Clay floor is designed to be hard, not draining because the bedding soaks up the urine.
With clay under the mats, the urine is not soaking into the bedding, not draining away
either so you get a mess.
I love rubber mats, use them in every stall. However our stalls were designed for drainage,
with various layers to take any wetness away that goes thru the rubber mats. The rubber
mats are soft to lay on, very easy to clean each day. I wouldn't have a naked dirt floor, too
hard to clean and keep leveled. Poop sticks to it in cold weather, so it is hard to clean well.
Clay is an old time stall floor, because it was not as slippery as wood, harder surface to keep floor
level and easier to clean that bedding out. Determined horses could still dig holes or get
the floor uneven, so you just planned to refill the stall floor as needed with more clay.

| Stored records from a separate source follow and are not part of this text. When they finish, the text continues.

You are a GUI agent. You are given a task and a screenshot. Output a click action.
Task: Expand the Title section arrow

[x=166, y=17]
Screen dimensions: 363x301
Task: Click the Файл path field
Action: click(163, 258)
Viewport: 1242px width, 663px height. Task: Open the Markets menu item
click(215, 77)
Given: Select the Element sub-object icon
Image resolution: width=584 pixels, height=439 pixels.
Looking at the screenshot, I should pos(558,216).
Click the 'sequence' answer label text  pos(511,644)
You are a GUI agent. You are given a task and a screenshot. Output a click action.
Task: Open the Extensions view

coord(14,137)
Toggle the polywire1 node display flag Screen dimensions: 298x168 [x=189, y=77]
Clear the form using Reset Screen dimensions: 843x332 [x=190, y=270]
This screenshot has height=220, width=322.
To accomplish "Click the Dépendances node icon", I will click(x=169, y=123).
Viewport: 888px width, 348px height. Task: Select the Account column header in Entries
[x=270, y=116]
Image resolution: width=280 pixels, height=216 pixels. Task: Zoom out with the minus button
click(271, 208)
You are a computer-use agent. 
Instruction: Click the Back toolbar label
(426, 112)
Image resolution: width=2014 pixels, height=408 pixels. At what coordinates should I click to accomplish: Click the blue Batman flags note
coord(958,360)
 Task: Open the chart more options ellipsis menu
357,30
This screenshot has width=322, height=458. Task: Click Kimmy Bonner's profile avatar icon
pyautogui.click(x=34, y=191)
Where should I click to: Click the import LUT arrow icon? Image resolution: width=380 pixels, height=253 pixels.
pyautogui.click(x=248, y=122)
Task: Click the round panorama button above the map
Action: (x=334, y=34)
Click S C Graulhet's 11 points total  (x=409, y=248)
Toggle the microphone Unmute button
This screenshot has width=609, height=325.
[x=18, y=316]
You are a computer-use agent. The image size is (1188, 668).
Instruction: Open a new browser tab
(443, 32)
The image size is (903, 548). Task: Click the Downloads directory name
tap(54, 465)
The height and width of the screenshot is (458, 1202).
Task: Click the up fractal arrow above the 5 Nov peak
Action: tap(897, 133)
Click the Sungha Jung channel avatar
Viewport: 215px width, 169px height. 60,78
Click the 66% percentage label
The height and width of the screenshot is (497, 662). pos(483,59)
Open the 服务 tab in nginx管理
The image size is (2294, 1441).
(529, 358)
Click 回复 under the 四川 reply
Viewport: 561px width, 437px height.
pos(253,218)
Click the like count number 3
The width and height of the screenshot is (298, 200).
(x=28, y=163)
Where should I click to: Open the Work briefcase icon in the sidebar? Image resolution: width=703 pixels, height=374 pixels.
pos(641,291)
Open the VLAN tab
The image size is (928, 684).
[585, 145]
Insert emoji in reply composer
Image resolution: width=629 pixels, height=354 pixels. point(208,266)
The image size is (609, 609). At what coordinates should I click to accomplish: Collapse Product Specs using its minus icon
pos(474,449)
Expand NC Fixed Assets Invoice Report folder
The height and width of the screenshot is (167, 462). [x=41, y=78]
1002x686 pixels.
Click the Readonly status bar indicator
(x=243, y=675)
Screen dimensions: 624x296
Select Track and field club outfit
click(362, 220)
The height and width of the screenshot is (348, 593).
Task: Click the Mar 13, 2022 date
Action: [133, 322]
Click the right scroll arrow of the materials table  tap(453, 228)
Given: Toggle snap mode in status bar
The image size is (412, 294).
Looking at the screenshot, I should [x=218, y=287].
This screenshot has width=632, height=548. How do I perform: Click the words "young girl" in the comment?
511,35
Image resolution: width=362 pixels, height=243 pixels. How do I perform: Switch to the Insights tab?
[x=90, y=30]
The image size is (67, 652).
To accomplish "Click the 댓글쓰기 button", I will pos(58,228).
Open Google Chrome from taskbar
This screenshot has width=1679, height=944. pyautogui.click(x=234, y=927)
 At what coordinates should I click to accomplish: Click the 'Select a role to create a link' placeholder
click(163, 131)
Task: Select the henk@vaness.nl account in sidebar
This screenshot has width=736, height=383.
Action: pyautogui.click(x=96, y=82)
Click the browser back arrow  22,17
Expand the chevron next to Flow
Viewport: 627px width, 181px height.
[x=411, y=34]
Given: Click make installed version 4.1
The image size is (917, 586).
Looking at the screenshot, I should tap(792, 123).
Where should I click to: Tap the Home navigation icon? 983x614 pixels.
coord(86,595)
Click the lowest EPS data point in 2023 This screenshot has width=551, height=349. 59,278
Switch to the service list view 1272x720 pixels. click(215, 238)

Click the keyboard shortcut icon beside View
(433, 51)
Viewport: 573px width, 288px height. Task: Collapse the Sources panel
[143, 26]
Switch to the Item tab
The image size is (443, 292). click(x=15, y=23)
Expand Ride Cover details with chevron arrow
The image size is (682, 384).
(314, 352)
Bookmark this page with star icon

If you should decide you MUST use rubber mats as flooring, you will need to dig up that clay
and refill the floor with draining materials like crushed limestone and gravel mixes, stone
dust as the top layer. You will have a better floor if you dig down almost 2ft, to start
those thick drainage layers.
Rubber mats ARE very useful in other places, just not good on clay stall floors. I have
them in front of the barn doors so it is not muddy when driving the tractor inside. Under
gates where I catch horses to bring them in, so my boots don't get sucked off!